---------- Data shown
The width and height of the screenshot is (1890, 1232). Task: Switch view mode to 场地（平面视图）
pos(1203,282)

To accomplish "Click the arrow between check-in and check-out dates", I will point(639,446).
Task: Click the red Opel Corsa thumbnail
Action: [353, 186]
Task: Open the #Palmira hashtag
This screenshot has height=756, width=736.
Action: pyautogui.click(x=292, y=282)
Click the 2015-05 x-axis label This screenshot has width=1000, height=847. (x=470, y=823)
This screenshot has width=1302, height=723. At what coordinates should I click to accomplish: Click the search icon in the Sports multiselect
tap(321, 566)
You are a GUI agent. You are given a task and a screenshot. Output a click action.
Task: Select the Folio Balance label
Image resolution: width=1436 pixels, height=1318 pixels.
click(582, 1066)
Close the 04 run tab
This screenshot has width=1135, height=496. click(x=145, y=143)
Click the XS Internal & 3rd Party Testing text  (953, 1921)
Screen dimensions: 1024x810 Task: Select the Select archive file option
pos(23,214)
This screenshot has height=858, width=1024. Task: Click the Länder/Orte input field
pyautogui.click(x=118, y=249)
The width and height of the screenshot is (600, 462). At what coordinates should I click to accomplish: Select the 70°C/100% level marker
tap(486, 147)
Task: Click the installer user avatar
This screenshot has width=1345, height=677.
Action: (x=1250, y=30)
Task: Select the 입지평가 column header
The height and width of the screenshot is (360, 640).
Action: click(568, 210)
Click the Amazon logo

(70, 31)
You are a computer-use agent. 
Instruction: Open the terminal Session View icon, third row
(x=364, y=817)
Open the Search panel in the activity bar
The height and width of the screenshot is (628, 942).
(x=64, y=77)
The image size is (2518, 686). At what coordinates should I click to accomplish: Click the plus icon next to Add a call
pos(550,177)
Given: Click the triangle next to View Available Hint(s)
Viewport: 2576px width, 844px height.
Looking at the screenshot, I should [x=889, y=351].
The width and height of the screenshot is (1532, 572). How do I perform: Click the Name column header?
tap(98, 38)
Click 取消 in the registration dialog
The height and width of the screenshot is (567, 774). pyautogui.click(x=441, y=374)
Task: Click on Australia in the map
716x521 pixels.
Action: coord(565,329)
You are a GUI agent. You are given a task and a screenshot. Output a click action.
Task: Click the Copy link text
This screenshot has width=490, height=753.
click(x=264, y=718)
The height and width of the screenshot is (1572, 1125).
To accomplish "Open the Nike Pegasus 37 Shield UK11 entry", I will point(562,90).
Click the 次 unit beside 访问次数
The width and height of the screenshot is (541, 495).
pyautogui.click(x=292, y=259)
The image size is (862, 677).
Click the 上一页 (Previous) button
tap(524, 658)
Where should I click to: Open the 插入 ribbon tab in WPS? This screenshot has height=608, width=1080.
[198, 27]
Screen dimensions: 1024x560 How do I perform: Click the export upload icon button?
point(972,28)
--------------------
* _Goal of the exercise_
Set down every entry again, word for word.

* _Exercise solution_
The width and height of the screenshot is (1890, 1232). Task: Switch view mode to 场地（平面视图）
pos(1203,282)

To accomplish "Click the arrow between check-in and check-out dates", I will point(639,446).
Task: Click the red Opel Corsa thumbnail
Action: [353, 186]
Task: Open the #Palmira hashtag
This screenshot has height=756, width=736.
Action: pyautogui.click(x=292, y=282)
Click the 2015-05 x-axis label This screenshot has width=1000, height=847. (x=470, y=823)
This screenshot has width=1302, height=723. At what coordinates should I click to accomplish: Click the search icon in the Sports multiselect
tap(321, 566)
You are a GUI agent. You are given a task and a screenshot. Output a click action.
Task: Select the Folio Balance label
Image resolution: width=1436 pixels, height=1318 pixels.
click(582, 1066)
Close the 04 run tab
This screenshot has width=1135, height=496. click(x=145, y=143)
Click the XS Internal & 3rd Party Testing text  (953, 1921)
Screen dimensions: 1024x810 Task: Select the Select archive file option
pos(23,214)
This screenshot has height=858, width=1024. Task: Click the Länder/Orte input field
pyautogui.click(x=118, y=249)
The width and height of the screenshot is (600, 462). At what coordinates should I click to accomplish: Select the 70°C/100% level marker
tap(486, 147)
Task: Click the installer user avatar
This screenshot has width=1345, height=677.
Action: (x=1250, y=30)
Task: Select the 입지평가 column header
The height and width of the screenshot is (360, 640).
Action: click(568, 210)
Click the Amazon logo

(70, 31)
You are a computer-use agent. 
Instruction: Open the terminal Session View icon, third row
(x=364, y=817)
Open the Search panel in the activity bar
The height and width of the screenshot is (628, 942).
(x=64, y=77)
The image size is (2518, 686). At what coordinates should I click to accomplish: Click the plus icon next to Add a call
pos(550,177)
Given: Click the triangle next to View Available Hint(s)
Viewport: 2576px width, 844px height.
Looking at the screenshot, I should [x=889, y=351].
The width and height of the screenshot is (1532, 572). How do I perform: Click the Name column header?
tap(98, 38)
Click 取消 in the registration dialog
The height and width of the screenshot is (567, 774). pyautogui.click(x=441, y=374)
Task: Click on Australia in the map
716x521 pixels.
Action: coord(565,329)
You are a GUI agent. You are given a task and a screenshot. Output a click action.
Task: Click the Copy link text
This screenshot has width=490, height=753.
click(x=264, y=718)
The height and width of the screenshot is (1572, 1125).
To accomplish "Open the Nike Pegasus 37 Shield UK11 entry", I will point(562,90).
Click the 次 unit beside 访问次数
The width and height of the screenshot is (541, 495).
pyautogui.click(x=292, y=259)
The image size is (862, 677).
Click the 上一页 (Previous) button
tap(524, 658)
Where should I click to: Open the 插入 ribbon tab in WPS? This screenshot has height=608, width=1080.
[198, 27]
Screen dimensions: 1024x560 How do I perform: Click the export upload icon button?
point(972,28)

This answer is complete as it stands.